Jésus, Parole de Dieu redonne la Parole à un homme possédé par un démon muet

C’est ainsi que l’on pourrait résumer ce passage de l’évangile de Luc.

Le texte lui-même n’a pas de difficultés particulières. On peut cependant préciser quelques  points. Muet, en grec, le mot employé peut aussi signifier sourd. Ainsi dans le passage messianique de Mt 11.5 répondant à la question de Jean baptiste : doit-on en attendre un autre que toi, Jésus citant l’Ancien Testament répond : les aveugles voient, les boiteux marchent, les lépreux sont purifiés et les sourds entendent. C’est le même mot. Muet et sourd. Kophos en grec. Je reviendrais là-dessus.

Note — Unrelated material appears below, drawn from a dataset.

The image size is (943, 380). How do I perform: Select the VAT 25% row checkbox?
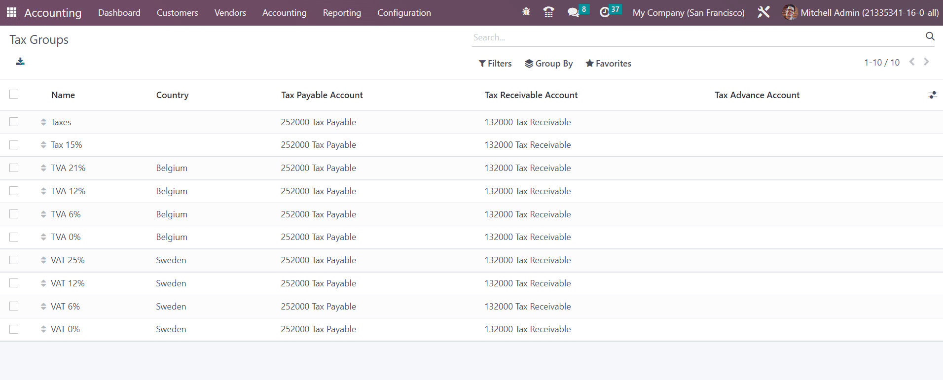click(x=14, y=260)
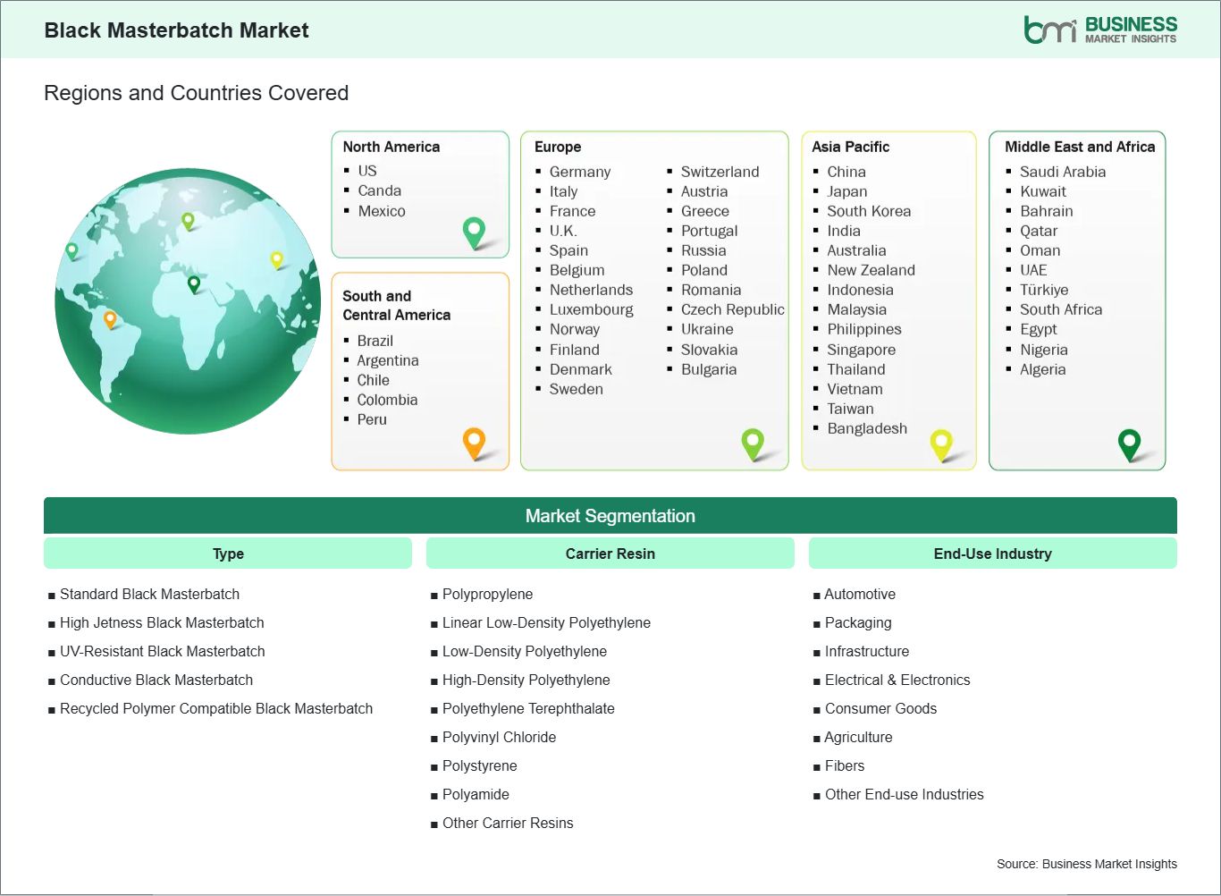Select the Type segmentation header

tap(228, 554)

Remarquez aussi que c’est le démon qui est muet ou sourd et qui rend cet homme muet et/ou sourd ! Le scénario reste le même que dans beaucoup d’autres péricopes des évangiles. Une personne malade ou possédée, une foule admirative et quelques-uns qui veulent tendre un piège à Jésus. Jésus guérissant, répond à ces personnes en se défendant et justifiant ce qu’il vient de faire. Ici, le piège consiste à demander à Jésus de faire un signe/miracle, pour prouver que son pouvoir vient bien de Dieu/des cieux et non du maître des démons Belzébuth.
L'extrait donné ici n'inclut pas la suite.